→ DOCUMENT SEGMENT:
In response to the shortage of buprenorphine prescribers, two federal workforce policies were established in 2016: (1) allowing nurse practitioners and physician assistants to become authorized to prescribe buprenorphine in office-based settings, and (2) increasing the maximum number of patients that can be prescribed buprenorphine by a physician from 100 to 275. Legislation passed in 2018 allows other advanced practice nurses (nurse-midwives, clinical nurse specialists, and nurse-anesthetists) to prescribe buprenorphine as well. These policies were expected to increase access to medication treatment for opioid use disorder for thousands of individuals. However, the degree to which these policies achieve their goal will depend on other environmental and policy factors, most importantly state laws that regulate advanced practice clinicians’ medication prescribing.

→ PROVIDED DATA:
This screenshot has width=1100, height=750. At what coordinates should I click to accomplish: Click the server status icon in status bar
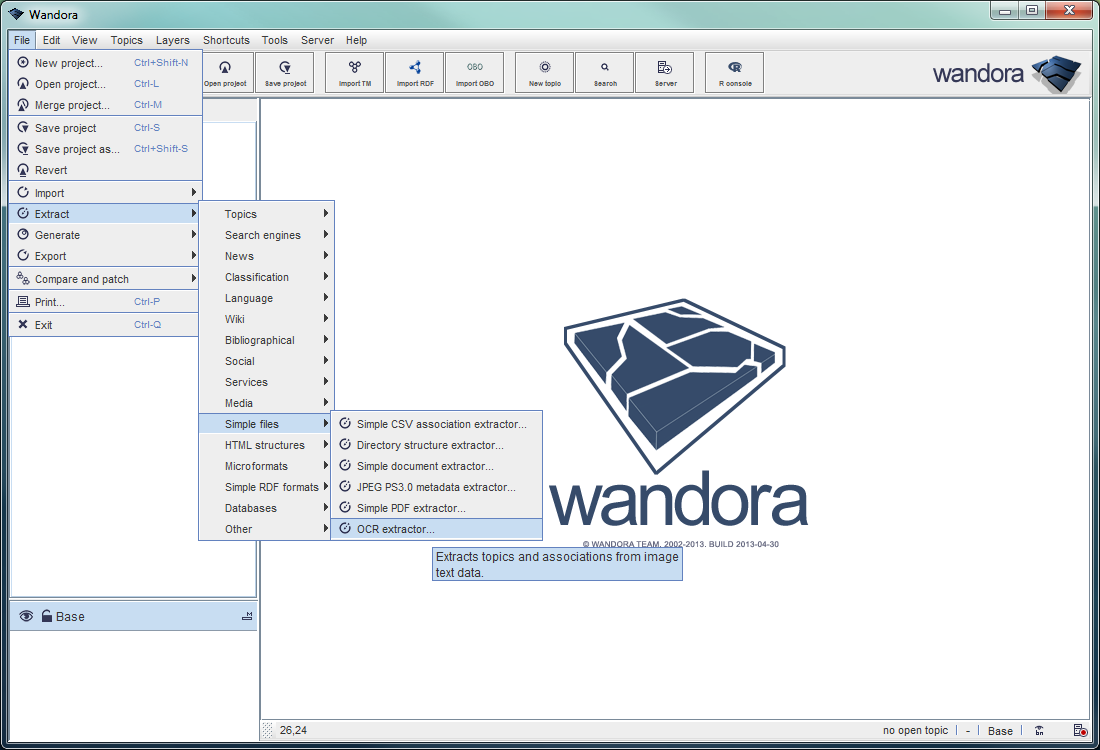(1080, 731)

→ USING THE INFORMATION:
A. Decide whether each statement agrees with the passage on buprenorphine prescribing policy. Answer yes or no for each, and quote the deciding words from the passage.
(i) One of the 2016 policies raised the number of patients a physician may prescribe buprenorphine to from 100 to 275.
(ii) The 2018 legislation allowed physician assistants to prescribe buprenorphine.
(iii) According to the passage, the most important factor in whether these policies succeed is federal funding.
B. Please resume the passage on buprenorphine prescribing policy, starting after its final sentence.

→ RESPONSE LIST:
A.
(i) Yes: "increasing the maximum number of patients that can be prescribed buprenorphine by a physician from 100 to 275"
(ii) No: "Legislation passed in 2018 allows other advanced practice nurses (nurse-midwives, clinical nurse specialists, and nurse-anesthetists) to prescribe buprenorphine as well"
(iii) No: "most importantly state laws that regulate advanced practice clinicians’ medication prescribing"

B.
This research assesses the impacts of these workforce policies on the supply and geographic reach of opioid treatment providers, with a focus on whether and how state policies facilitate or impede growth in available prescribers. The first study, supported by the National Council of State Boards of Nursing, analyzed data on the availability of providers authorized to prescribe buprenorphine and involved site visits to four states to learn how state regulations facilitate and impede the ability of nurse practitioners to provide opioid treatment. The second study, supported by the National Institute on Drug Abuse, will use data from multiple sources from 2016 through 2022 to examine the growth of buprenorphine prescribers and utilization while controlling for other regulations and programs that might affect policy implementation. Findings from this research could be used to promote the harmonization of state and federal efforts to address the opioid crisis across the U.S. and in highly-impacted regions.